═══ DATA FOR PROCESSING

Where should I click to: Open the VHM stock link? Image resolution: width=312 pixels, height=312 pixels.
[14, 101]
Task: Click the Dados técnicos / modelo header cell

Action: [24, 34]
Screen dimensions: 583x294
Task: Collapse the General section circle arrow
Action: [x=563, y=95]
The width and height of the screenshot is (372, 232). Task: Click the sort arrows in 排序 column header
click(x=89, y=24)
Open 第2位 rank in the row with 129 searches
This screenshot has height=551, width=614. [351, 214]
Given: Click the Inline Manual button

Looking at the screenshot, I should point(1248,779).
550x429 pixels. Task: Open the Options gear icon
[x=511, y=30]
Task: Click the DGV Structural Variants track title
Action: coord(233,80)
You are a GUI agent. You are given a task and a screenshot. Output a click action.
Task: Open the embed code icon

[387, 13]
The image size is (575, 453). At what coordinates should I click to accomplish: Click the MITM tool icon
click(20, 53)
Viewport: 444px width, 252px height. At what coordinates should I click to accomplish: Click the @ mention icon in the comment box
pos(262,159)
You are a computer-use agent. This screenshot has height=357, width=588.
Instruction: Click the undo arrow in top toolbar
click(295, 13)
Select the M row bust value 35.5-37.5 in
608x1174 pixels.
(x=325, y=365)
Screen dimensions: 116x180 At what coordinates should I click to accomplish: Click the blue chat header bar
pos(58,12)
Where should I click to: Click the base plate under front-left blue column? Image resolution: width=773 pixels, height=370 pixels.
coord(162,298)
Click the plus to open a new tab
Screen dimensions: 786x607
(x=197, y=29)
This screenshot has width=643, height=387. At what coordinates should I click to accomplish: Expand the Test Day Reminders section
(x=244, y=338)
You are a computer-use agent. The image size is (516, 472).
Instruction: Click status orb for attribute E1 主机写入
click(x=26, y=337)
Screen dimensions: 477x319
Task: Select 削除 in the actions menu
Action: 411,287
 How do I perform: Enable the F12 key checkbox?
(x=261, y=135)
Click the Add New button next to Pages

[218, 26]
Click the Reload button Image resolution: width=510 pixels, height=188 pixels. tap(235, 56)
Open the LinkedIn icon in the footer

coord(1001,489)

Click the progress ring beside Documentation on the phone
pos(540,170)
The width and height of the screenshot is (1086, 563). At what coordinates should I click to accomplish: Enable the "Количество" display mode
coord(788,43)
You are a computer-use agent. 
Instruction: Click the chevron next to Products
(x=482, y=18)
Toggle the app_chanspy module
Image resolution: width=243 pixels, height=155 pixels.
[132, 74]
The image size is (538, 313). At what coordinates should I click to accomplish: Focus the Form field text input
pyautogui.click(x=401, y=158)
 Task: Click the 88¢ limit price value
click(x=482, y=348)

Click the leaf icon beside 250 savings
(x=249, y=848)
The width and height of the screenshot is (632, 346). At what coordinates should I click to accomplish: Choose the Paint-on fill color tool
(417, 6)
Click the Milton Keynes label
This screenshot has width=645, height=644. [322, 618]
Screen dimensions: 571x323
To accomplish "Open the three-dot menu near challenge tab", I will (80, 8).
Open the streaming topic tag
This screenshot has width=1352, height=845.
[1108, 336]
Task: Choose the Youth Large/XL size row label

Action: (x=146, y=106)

══════

*STATED EXERCISE*:
Can you recast all of the rows above as a JSON list of strings, one string per line, leaving out the blank lines?

*CORRECT RESPONSE*:
[
  "Where should I click to: Open the VHM stock link? Image resolution: width=312 pixels, height=312 pixels.",
  "[14, 101]",
  "Task: Click the Dados técnicos / modelo header cell",
  "Action: [24, 34]",
  "Screen dimensions: 583x294",
  "Task: Collapse the General section circle arrow",
  "Action: [x=563, y=95]",
  "The width and height of the screenshot is (372, 232). Task: Click the sort arrows in 排序 column header",
  "click(x=89, y=24)",
  "Open 第2位 rank in the row with 129 searches",
  "This screenshot has height=551, width=614. [351, 214]",
  "Given: Click the Inline Manual button",
  "Looking at the screenshot, I should point(1248,779).",
  "550x429 pixels. Task: Open the Options gear icon",
  "[x=511, y=30]",
  "Task: Click the DGV Structural Variants track title",
  "Action: coord(233,80)",
  "You are a GUI agent. You are given a task and a screenshot. Output a click action.",
  "Task: Open the embed code icon",
  "[387, 13]",
  "The image size is (575, 453). At what coordinates should I click to accomplish: Click the MITM tool icon",
  "click(20, 53)",
  "Viewport: 444px width, 252px height. At what coordinates should I click to accomplish: Click the @ mention icon in the comment box",
  "pos(262,159)",
  "You are a computer-use agent. This screenshot has height=357, width=588.",
  "Instruction: Click the undo arrow in top toolbar",
  "click(295, 13)",
  "Select the M row bust value 35.5-37.5 in",
  "608x1174 pixels.",
  "(x=325, y=365)",
  "Screen dimensions: 116x180 At what coordinates should I click to accomplish: Click the blue chat header bar",
  "pos(58,12)",
  "Where should I click to: Click the base plate under front-left blue column? Image resolution: width=773 pixels, height=370 pixels.",
  "coord(162,298)",
  "Click the plus to open a new tab",
  "Screen dimensions: 786x607",
  "(x=197, y=29)",
  "This screenshot has width=643, height=387. At what coordinates should I click to accomplish: Expand the Test Day Reminders section",
  "(x=244, y=338)",
  "You are a computer-use agent. The image size is (516, 472).",
  "Instruction: Click status orb for attribute E1 主机写入",
  "click(x=26, y=337)",
  "Screen dimensions: 477x319",
  "Task: Select 削除 in the actions menu",
  "Action: 411,287",
  " How do I perform: Enable the F12 key checkbox?",
  "(x=261, y=135)",
  "Click the Add New button next to Pages",
  "[218, 26]",
  "Click the Reload button Image resolution: width=510 pixels, height=188 pixels. tap(235, 56)",
  "Open the LinkedIn icon in the footer",
  "coord(1001,489)",
  "Click the progress ring beside Documentation on the phone",
  "pos(540,170)",
  "The width and height of the screenshot is (1086, 563). At what coordinates should I click to accomplish: Enable the \"Количество\" display mode",
  "coord(788,43)",
  "You are a computer-use agent. ",
  "Instruction: Click the chevron next to Products",
  "(x=482, y=18)",
  "Toggle the app_chanspy module",
  "Image resolution: width=243 pixels, height=155 pixels.",
  "[132, 74]",
  "The image size is (538, 313). At what coordinates should I click to accomplish: Focus the Form field text input",
  "pyautogui.click(x=401, y=158)",
  " Task: Click the 88¢ limit price value",
  "click(x=482, y=348)",
  "Click the leaf icon beside 250 savings",
  "(x=249, y=848)",
  "The width and height of the screenshot is (632, 346). At what coordinates should I click to accomplish: Choose the Paint-on fill color tool",
  "(417, 6)",
  "Click the Milton Keynes label",
  "This screenshot has width=645, height=644. [322, 618]",
  "Screen dimensions: 571x323",
  "To accomplish \"Open the three-dot menu near challenge tab\", I will (80, 8).",
  "Open the streaming topic tag",
  "This screenshot has width=1352, height=845.",
  "[1108, 336]",
  "Task: Choose the Youth Large/XL size row label",
  "Action: (x=146, y=106)"
]